Boosting Achievement by Reporting It Better

How teachers report student progress could have far more impact on student achievement than we commonly assume, according to some researchers and educators. In fact, the format and limited content of most “progress reports” typically imply not progress but the lack of it, said Ross Abels of Iowa’s Solon Community School District, who suggests that teachers substitute narrative comments for the usual report-card checklist approach.

A narrative comment expands on the cryptic symbols of the report card to provide extra information on what the student does and does not do well. It can also offer specific suggestions for help, such as home activities or games. And it can frame a student’s progress in realistic and encouraging terms, letting parents know that academic and social development takes place at a different rate for every child.
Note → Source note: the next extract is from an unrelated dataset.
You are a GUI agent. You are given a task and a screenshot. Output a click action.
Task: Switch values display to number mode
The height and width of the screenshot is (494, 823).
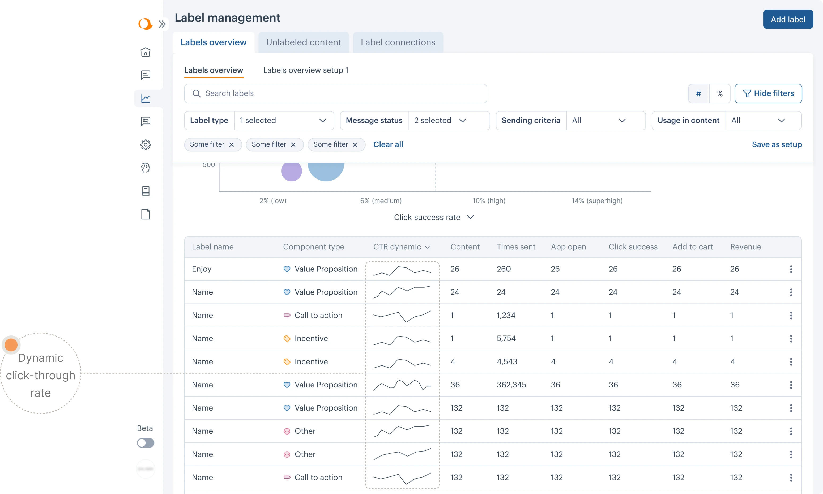(699, 94)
“Written in a positive and informative manner, comments can address a variety of issues while still maintaining the dignity of the child,” wrote Amy Brualdi in a 1998 digest of research in the online journal Practical Assessment, Research and Evaluation. Especially if a student has had difficulty with a particular subject area or controlling his or her behavior, she said, teachers can avoid shaming them by framing their comments in a context of improvement.
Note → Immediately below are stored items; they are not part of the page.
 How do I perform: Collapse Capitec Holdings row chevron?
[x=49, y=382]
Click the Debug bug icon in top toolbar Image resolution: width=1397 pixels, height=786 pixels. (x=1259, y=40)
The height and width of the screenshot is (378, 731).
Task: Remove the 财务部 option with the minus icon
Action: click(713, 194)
For example, to convey that a student needs help, a teacher might use phrases like “could profit by,” “requires,” “finds it difficult at times to,” “needs reinforcement in,” or “has trouble with,” according to S. Shafer in her 1997 book Writing Effective Report Card Comments (Scholastic). Students are likely to see their report cards, so words like unable, can’t, won’t, always, and never prove counterproductive. A more positive view results when teachers can emphasize the positive through phrases like “improved,” or “shows commitment.”

Calling on varied sources of evidence enriches a narrative comment. Not just test results but examples of student work, formal and informal observations, and student portfolios can provide good evidence for a report card comment.